ESRS: Overview of 12 Standards

I. Definition

ESRS stands for European Sustainability Reporting Standards.
They are official EU standards that explain what companies must report about sustainability under the CSRD regulation.

The 12 ESRS standards define:

  • which topics must be covered (environment, social, governance),
  • what data must be disclosed,
  • and how this information must be structured.

Their purpose is simple: make sustainability information comparable, verifiable, and clear across all European companies.

II. Context

The ESRS were created to support the CSRD (Corporate Sustainability Reporting Directive).
Before ESRS, companies reported sustainability data in very different ways.
This made comparison difficult and reduced trust in ESG information.

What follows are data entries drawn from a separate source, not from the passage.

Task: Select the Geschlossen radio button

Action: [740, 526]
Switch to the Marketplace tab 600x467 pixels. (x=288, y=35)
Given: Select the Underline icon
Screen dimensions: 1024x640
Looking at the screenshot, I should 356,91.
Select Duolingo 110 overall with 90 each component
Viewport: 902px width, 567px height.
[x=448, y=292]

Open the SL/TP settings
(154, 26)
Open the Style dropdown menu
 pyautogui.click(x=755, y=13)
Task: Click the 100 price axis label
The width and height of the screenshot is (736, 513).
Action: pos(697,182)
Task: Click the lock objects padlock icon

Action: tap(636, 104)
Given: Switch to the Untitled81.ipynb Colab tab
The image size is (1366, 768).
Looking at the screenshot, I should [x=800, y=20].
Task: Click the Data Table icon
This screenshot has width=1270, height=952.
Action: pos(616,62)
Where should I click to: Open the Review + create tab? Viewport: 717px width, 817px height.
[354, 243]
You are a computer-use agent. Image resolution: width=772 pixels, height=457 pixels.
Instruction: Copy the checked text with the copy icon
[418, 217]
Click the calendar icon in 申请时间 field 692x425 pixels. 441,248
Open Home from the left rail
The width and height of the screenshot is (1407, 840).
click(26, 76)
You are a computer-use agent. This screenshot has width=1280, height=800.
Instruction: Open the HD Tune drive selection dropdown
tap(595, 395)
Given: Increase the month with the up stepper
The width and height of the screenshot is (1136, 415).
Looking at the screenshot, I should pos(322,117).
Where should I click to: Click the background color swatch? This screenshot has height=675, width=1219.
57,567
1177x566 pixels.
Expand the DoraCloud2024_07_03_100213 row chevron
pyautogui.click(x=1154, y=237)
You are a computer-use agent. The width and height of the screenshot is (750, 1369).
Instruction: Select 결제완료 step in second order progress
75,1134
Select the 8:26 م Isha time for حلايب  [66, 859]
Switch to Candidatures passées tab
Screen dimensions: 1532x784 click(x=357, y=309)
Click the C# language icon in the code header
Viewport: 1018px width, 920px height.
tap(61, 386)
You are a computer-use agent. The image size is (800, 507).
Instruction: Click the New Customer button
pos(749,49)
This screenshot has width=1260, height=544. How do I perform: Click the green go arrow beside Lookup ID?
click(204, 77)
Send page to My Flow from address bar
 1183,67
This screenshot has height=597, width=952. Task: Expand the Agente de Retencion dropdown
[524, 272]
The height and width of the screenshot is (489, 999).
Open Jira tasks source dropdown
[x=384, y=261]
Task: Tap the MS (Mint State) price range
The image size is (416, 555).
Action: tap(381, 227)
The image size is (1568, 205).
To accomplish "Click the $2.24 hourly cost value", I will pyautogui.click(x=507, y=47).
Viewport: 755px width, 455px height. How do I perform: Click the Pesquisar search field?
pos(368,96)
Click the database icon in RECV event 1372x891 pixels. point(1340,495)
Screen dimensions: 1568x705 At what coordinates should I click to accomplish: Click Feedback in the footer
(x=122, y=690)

The 12 standards are divided into three main blocks:

  • Cross-cutting standards (general rules and double materiality)
  • Environmental standards (climate, pollution, water, biodiversity, resources)
  • Social and governance standards (workforce, value chain, consumers, business conduct)

Each standard explains what to report, why it matters, and how to present the data.
Companies must not report everything blindly.
They must first apply double materiality to identify what is truly relevant.

The ESRS are technical, but their logic is practical:
report what matters, prove it with data, and explain it clearly.

IV. Related terms

V. Example

A mid-sized European manufacturing company falls under the CSRD.

To comply, it must use the ESRS. First, it performs a double materiality assessment. It identifies climate risks, energy use, and workforce safety as key topics.

Then, it applies the relevant ESRS standards. For climate, it follows ESRS E1. It reports emissions, targets, risks, and transition plans using defined metrics.

The result: a structured, comparable, and verifiable sustainability report that regulators, investors, and partners can actually trust.